Photographs by Caitlin Abrams
split screen with gondola ride on left and giant slide on the right
“The two cities were separated only by a thin well-bridged river; their tails curling over the banks met and mingled, and at the juncture, under the jealous eye of each, lay, every fall, the State Fair. Because of this advantageous position, and because of the agricultural eminence of the state, the fair was one of the most magnificent in America.”
—F. Scott Fitzgerald, “A Night at the Fair”

pile of roasted corn
Because the Fair Is Gloriously Corny
Is it nuts to keep an extra Corn Roast ticket tacked up on your office corkboard all 353 days of the year when it’s not the fair? No! It’s perfectly reasonable.
Here’s why: The corn is specially grown for the Corn Roast by the Untiedt vegetable kings, who plant 20 acres and harvest the corn the day before you eat it. At the fair it’s specially high-heat charred in purpose-built roasters to seal in the sugar, and then it’s dipped in the liquid gold that is Ellsworth Creamery butter. Because of all that, it tastes big and fruity, charred and roasty, essential, eternal. It sticks in your teeth, it butters your chin, and when you’re chomping it, it feels bigger than just the corn in your hand.
It’s the vast Minnesota cornfields, it’s the sun that rises at 5 am and sets at 10 pm, it’s seizing these hot days and putting them right into your soul to keep you warm all year. So maybe you stick an extra corn ticket in the coin pocket of your jeans, a promise to yourself that you will love every summer as big as you can forever. And then you stick that corn ticket up on your corkboard, and you keep your promises, to sweet corn and the State Fair and yourself. —D. M. G.
Because the Fair’s Poultry Barn Is Clucking Nuts
- 233: Number of 4-H’ers exhibiting poultry at the fair in 2019
- 2,800: Youth enrolled in the 4-H poultry project statewide
- 686: Number of birds exhibited by 4-H members in 2019
- 1937: Year the Sheep and Poultry Barn was erected
- 47: Number of purple (superior) ribbons given out in 2019
- 20,250: Square footage of the Sheep and Poultry Barn

cars parked on front lawns
Because People Sacrifice Their Lawns for Parking
During the State Fair, the Como neighborhood has it all—traffic, noise, people watching, and front yard parking lots. Yep, there is no shame in renting out your grassy yard in the spirit of the fair and commerce. From $10 a spot on a slow weekday to $35 per car on a weekend, it all adds up. Some homeowners hold your keys, valet-style, and squeeze your minivan into a bumper-to-bumper situation only an expert could maneuver, while others will patiently direct you between the rosebushes and air-conditioning unit so you can buzz out as soon as you’ve had your fill of the fair. And don’t think that price will last if you circle around the block looking for something better: Everyone keeps an eye on the neighbors’ prices and will raise and lower their own to keep in competition accordingly. See, kids, it’s more than a parking space—it’s a lesson in economics. —M. B.

* _Work to complete_:
A: In the State Fair essay, take the words starting at "It’s the vast" and stopping after "yourself. —D. M. G.", and write them out again with "Minnesota" swapped for "Iowa".
B: According to the State Fair essay, how many acres of corn do the Untiedt growers plant for the Corn Roast?
C: Pick up the State Fair essay after its last sentence and keep writing.

* _Input data_:
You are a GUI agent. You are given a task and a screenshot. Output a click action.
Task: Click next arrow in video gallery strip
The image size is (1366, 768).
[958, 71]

* _Set of answers_:
A:
It’s the vast Iowa cornfields, it’s the sun that rises at 5 am and sets at 10 pm, it’s seizing these hot days and putting them right into your soul to keep you warm all year. So maybe you stick an extra corn ticket in the coin pocket of your jeans, a promise to yourself that you will love every summer as big as you can forever. And then you stick that corn ticket up on your corkboard, and you keep your promises, to sweet corn and the State Fair and yourself. —D. M. G.

B: 20 acres

C:
Photo by Caitlin Abrams
State Fair food czar Nikki Hines
Because the Fair Has Its Own Food Czar (and Her Name Is Nikki Hines and We Interviewed Her for You)
“Although the cancellation of the 2020 fair took some of the wind out of my sails, I certainly do not feel like I’m starting over. There had already been a lot of planning in place for 2020, so I’m picking up right where I left off and am looking forward to a great fair.” »Read More
“I’m a big State Fair person, and my main goal is to eat as much food as possible, but I tend not to do the foods on a stick. But I like Big Fat Bacon.”
—Alison McGhee, author

three beers in plastic cups
Because There’s So Much Beer
There was a time not all that long ago (2006!) when only 3.2 beer could be sold at the State Fair. When the fair lifted the water-beer rule, brothers Dan and Dave Theisen were there to capitalize on the opportunity, having won their Food Building–adjacent space, Ball Park Cafe, in 1999. They launched the Craft Beer Territory window in 2010 and immediately became the beer drinker’s center of the fair. With some 20 taps dedicated to mostly local craft beers and ciders, Ball Park’s beer menu is highly anticipated each year. The brothers are also the reason that State Fair stunt beers became fashionable—it was their commission of mini donut beer from Lift Bridge in 2013 that, for better or worse, launched the trend. Check out all the new beers coming to the fair this year. —S. M.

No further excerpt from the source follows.